Start by determining if any variables have a lot of missing values. It is also useful to look for patterns of missing values

In [None]:
obj_df = df

In [None]:
obj_df[obj_df.isnull().any(axis=1)]

In [None]:
obj_df = obj_df.fillna({"num_doors": "four"})

In [None]:
obj_df[obj_df.isnull().any(axis=1)]

Categorical variables can be either ordinal and nominal. Ordinal categorical variables are those that have an inherent order. 

Those include classes measuring quality. It is common to assign ordinal categorical variables a numerical value based on rank. 

Nominal categorical variables have no order. It is common to create dummies for each class within a variable with binary values.

A simple tabulation of the frequency of each category is the best univariate non-graphical EDA for categorical data. 

If the quantitative variable does not have too many distinct values, a tabulation, as we used for categorical data, will be a worthwhile univariate, non-graphical technique. But mostly, for quantitative variables we are concerned here with the quantitative numeric (non-graphical) measures which are the various sample statistics. In fact, sample statistics are generally thought of as estimates of the corresponding population parameters.
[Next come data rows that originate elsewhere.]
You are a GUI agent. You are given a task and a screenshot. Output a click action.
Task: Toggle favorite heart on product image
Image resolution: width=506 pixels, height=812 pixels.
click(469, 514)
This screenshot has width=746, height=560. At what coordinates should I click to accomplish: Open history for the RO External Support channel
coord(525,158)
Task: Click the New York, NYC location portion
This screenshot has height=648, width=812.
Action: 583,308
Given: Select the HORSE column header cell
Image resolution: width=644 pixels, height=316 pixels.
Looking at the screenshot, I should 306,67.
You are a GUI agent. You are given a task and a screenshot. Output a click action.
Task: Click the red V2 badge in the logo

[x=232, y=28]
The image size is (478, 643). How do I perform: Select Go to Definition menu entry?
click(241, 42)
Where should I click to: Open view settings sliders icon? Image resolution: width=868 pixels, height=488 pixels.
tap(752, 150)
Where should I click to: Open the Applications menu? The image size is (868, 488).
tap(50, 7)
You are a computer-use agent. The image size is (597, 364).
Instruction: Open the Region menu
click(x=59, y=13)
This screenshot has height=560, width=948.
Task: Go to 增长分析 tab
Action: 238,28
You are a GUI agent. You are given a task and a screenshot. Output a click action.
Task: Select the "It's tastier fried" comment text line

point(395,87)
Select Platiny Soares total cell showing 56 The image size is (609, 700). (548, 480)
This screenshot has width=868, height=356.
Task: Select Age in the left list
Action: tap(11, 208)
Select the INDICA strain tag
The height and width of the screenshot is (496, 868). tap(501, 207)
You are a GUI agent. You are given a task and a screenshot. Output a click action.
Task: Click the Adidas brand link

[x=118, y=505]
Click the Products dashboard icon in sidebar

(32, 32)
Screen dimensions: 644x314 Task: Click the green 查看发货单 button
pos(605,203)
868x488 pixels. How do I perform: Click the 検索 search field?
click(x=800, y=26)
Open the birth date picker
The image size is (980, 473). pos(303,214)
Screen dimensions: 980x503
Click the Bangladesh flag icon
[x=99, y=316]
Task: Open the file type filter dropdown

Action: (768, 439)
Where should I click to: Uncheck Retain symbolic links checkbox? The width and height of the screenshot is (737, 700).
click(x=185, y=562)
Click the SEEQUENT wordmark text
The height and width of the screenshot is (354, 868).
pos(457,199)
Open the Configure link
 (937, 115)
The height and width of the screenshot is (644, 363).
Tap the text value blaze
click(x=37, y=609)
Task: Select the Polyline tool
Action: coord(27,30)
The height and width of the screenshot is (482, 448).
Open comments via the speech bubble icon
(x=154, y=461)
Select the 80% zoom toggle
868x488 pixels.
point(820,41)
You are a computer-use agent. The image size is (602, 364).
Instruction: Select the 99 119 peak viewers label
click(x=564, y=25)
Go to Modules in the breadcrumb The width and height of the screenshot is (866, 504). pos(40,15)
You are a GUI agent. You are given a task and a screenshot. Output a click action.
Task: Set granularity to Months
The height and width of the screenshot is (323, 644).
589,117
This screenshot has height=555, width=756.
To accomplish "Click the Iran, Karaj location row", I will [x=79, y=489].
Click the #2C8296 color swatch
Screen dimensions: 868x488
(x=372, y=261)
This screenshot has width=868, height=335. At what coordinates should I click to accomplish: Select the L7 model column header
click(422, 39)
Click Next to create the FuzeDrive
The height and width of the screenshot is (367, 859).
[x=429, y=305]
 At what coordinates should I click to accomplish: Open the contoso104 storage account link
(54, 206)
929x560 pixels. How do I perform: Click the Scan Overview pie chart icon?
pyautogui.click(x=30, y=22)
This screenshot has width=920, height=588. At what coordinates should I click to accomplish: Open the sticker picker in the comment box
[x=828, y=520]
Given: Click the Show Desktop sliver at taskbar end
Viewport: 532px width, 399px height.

If categorical variables share a clear relationship to the DV it may make sense to encode those values.

In [None]:
obj_df.dtypes

The data has several variables that are recorded as `objects` rather than numberical data. If we want to generate any calculations using this data we will need to encode these variables. Pandas' `select_dtypes` function can be used to build a new dataframe containing only the `object` columns.

In [None]:
obj_df = df.select_dtypes(include=['object']).copy()
obj_df.head(10)

In [None]:
obj_df.dtypes

One way to make the object entries into numerical variables would simply be to identify and replace them. For example, I happen to know there are only a few engine cylinder configurations, and all rely on somewhere between 1 and 12 cylinders - though 4 and 6 are by far the most common in passenger vehicles. I bet we could easily setup a dictionary that drops the cylinder categories into buckets of numerical cylinder counts. 

In [None]:
obj_df["num_doors"].value_counts()

In [None]:
obj_df["fuel_type"].value_counts()

In [None]:
cleanup_cylinders = {"num_cylinders":     {"two": 2, "four": 4}}

In [None]:
type(cleanup_cylinders)

In [None]:
obj_df = obj_df.replace(cleanup_cylinders)
obj_df.head()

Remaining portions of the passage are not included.